PTSD expert Alex Holmes, MBBS, MMed, senior lecturer and consultant psychiatrist at Royal Melbourne Hospital, in Australia, told Medscape Psychiatry that these data should not be overinterpreted.

"The current evidence would not support an approach whereby all persons exposed to traumatic events are given multisession psychological intervention with the aim of reducing the incidence of PTSD.

"The evidence should not be interpreted to mean that psychological interventions should not be used in the weeks after traumatic events, but rather their use needs to be targeted," Dr. Holmes said. He noted that research has yet to identify who should be targeted or when, but that symptomatic patients may benefit from early intervention.

"Although it may be the case that the wrong therapy at the wrong time may worsen a patient's outcome, this does not mean that general psychological concern and support in the course of nonpsychological care for injury is detrimental.

"In fact, the absence of such basic support may well have negative consequences, when looking at the robust evidence for the absence of support as a risk factor for PTSD," Dr. Holmes,

9/11 Data Show Benefit of Workplace Interventions

The Cochrane review included only randomized controlled trials, and that may be a problem in judging efficacy of interventions aimed at survivors of rare traumatic events.

Joseph A. Boscarino, PhD, senior investigator at the Henry Hood Center for Health Research of the Geisinger Clinic in Danville, Pennsylvania, and adjunct associate professor of medicine at Mount Sinai School of Medicine, in New York City, told Medscape Psychiatry that 2-year follow-up data from the World Trade Center Disaster Outcome Study agree with Dr. Roberts's finding that formal psychotherapy sessions were (at best) ineffective at preventing PTSD in New York City residents following the September 11, 2001 attacks, but that brief worksite interventions by trained professionals were effective.

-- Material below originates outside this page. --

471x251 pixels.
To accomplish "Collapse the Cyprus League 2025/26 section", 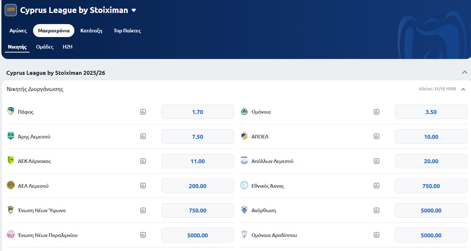I will click(465, 72).
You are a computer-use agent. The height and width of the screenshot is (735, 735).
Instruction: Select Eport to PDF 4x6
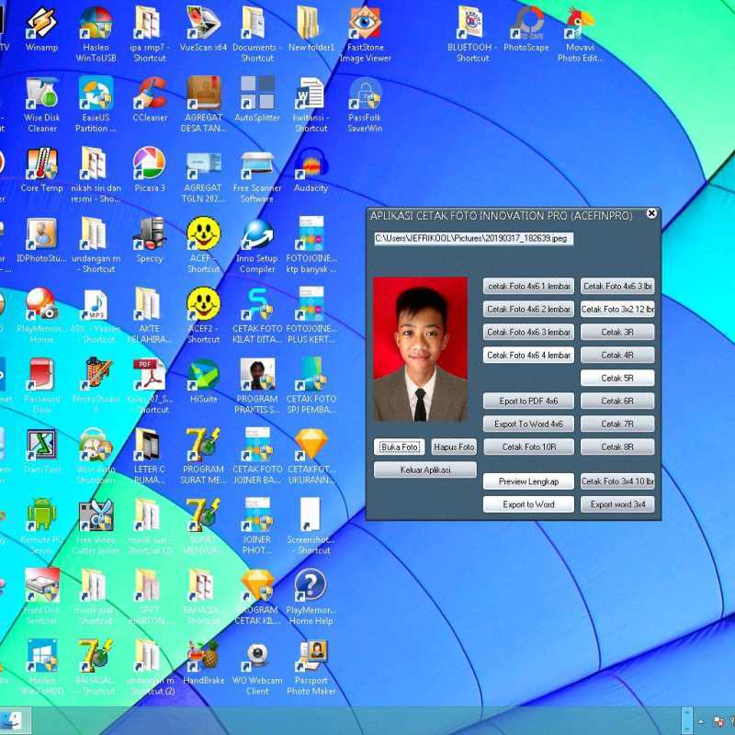tap(527, 401)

"This is a hot area of controversy, but I believe it is too soon to write off early interventions. We need both more randomized controlled studies, such as those included in the Cochrane meta-analysis, and more observational studies," Dr. Boscarino said. "The populations included in randomized controlled trials may be so select that the results would not be applicable to the general population, so we need to consider both these results and results from observational studies."

One research design problem is that it is very difficult to do randomized controlled trials of interventions designed to prevent PTSD in a population exposed to trauma, because these are uncommon and unpredictable events.

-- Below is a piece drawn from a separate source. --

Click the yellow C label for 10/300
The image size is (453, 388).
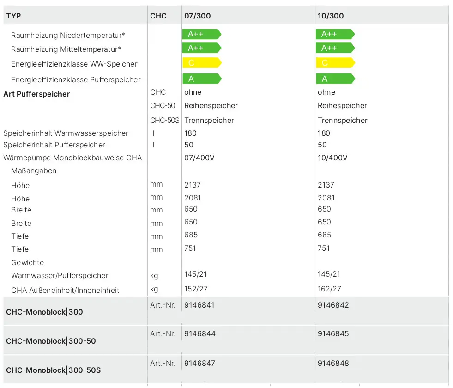coord(335,63)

Dr. Boscarino said that new funding from the US Department of Defense, the Department of Veterans' Affairs, and the National Institutes of Health should help researchers conducting new studies, as well as those attempting to replicate data from earlier intervention trials.

"I believe that well-done brief interventions right after the trauma exposure among those in need will prove the most cost-effective, but research is still needed to confirm this hypothesis, said Dr. Boscarino.

The authors report no relevant conflicts of interest.